Abstract
Background:
Few studies have evaluated the outcomes of posterior arthroscopic capsulolabral repair in adolescents, especially with regard to outcomes after revision repair.
Hypothesis:
Adolescent athletes who undergo revision arthroscopic posterior unidirectional capsulolabral repair will have similar outcomes and return to play when compared with adolescent athletes who underwent primary arthroscopic posterior unidirectional capsulolabral repair.
Study Design:
Cohort study; Level of evidence, 3.
Methods:
Data were reviewed from patients who underwent posterior shoulder stabilization between 2000 and 2019 and had a minimum follow-up of 2 years. Patients <11 and >19 years of age and those with multidirectional instability were excluded. Revision surgery was defined as repeat arthroscopic posterior capsular repair. The ability to return to sport (and level of sport), clinical outcomes scores (American Shoulder and Elbow Surgeons [ASES] and visual analog scale for pain), and patient-reported perception of range of motion, strength, and satisfaction were recorded. Comparisons between the primary and revision cohorts were made using the chi-square or the Mann-Whitney U test.
Results:
Included were 180 adolescent patients (182 shoulders) who underwent a primary unidirectional posterior stabilization, with an average follow-up of 6.1 years. Of these patients, 17 patients required revision surgery (9.3% revision rate). At the final follow-up, patients who underwent revision surgery returned to sport at similar rates to those who did not (70.6% vs 85.9%; P = .095) and were similarly likely to return to their presurgery level of play (41.1% vs 23.7%; P = .10). The no-revision patients had higher ASES scores (76.1 vs 87.1; P = .007) as well as less pain and improved subjective range of motion scores. However, both groups had similar subjective strength scores, and both reported that surgical repair was satisfactory (no revision, 93.2% vs revision, 88.2%; P = .45).
Conclusion:
Adolescent athletes had a low risk of revision surgery and frequently returned to play after arthroscopic posterior capsulolabral repair, often at a lower level of play. Those who required revision surgery had poorer outcome scores but still reported a high rate of satisfaction.
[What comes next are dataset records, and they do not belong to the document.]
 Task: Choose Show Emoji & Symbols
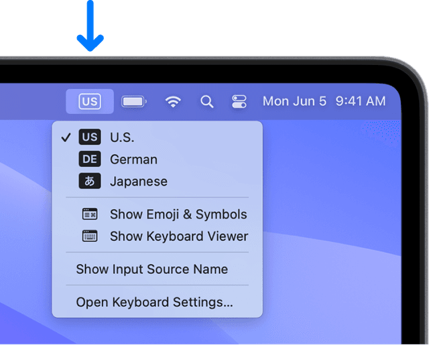(x=178, y=214)
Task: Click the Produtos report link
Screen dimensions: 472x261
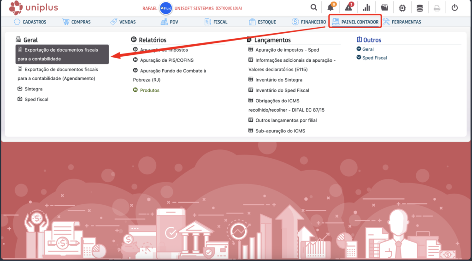Action: pos(149,90)
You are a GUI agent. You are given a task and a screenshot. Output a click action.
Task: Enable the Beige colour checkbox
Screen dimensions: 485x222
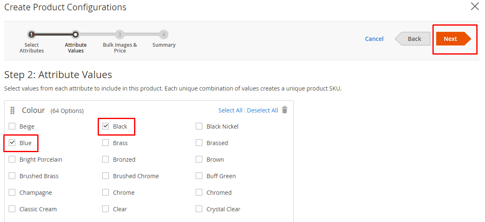(12, 126)
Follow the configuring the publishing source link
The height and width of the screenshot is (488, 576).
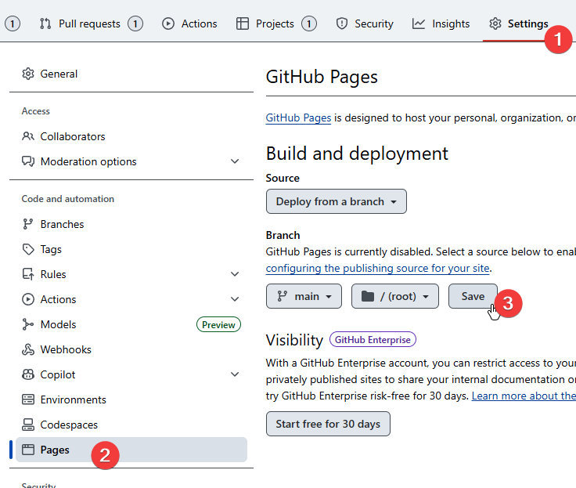point(377,268)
Posterior shoulder instability has become increasingly recognized as an important shoulder pathology, especially in contact and throwing athletes, with current studies suggesting that its prevalence may be higher than anterior instability. 1,2,14,23 Causes of posterior shoulder instability in the athlete include repeated microtrauma to the posterior capsulolabral complex, leading to capsule attenuation and associated labral tears, as well as trauma. 9,13,20 Previous meta-analyses have demonstrated that arthroscopic posterior capsulolabral repair with suture anchors is an effective treatment for athletes, with the rate of recurrent instability reported at 8.1% (range, 0%-25%). Further, improved outcome scores have been reported and overall rates of return to play (RTP) are high at 91.81%. 12,22
Outcomes of posterior stabilization in the adolescent population is of high interest due to a documented higher failure rate than reported in previous studies that combined the adolescent and adult groups. 6,7,17 This may mirror the outcomes from the anterior shoulder instability literature, where it is known that adolescent athletes have a higher risk of recurrent instability after labral stabilization. This is possibly due to their higher physical demand and activity level when compared with the adult cohorts. 18,19,21 Currently, there is only one previous case series of 48 adolescents that aimed to identify risk factors for revision posterior shoulder stabilization in this younger cohort. The authors found that female sex, younger age, and traumatic presentation all led to increased risk of failure in this population. 3
Bradley et al 7 reported that a cohort of both adult and adolescent contact athletes who underwent revision posterior shoulder stabilization returned to sport less frequently than those who only underwent a primary posterior shoulder stabilization and that those who were able to return to sport did so at a lower level. In the current study, we aimed to further elucidate the outcomes of revision posterior shoulder stabilization in the adolescent athlete. We hypothesized that these patients will have outcomes similar to adolescent patients who only required a primary stabilization procedure.
Methods
Patient Selection and Evaluation
Institutional review board approval and informed consent were obtained before initiation of the study. Patient data for patients undergoing arthroscopic posterior shoulder stabilization between 2000 and 2019 were compiled into a database. Any patients identified with multidirectional instability via a positive sulcus test that does not correct with external rotation were excluded from the database. Patients who had scapular dyskinesis as defined by Kibler and Sciascia 15 were also excluded.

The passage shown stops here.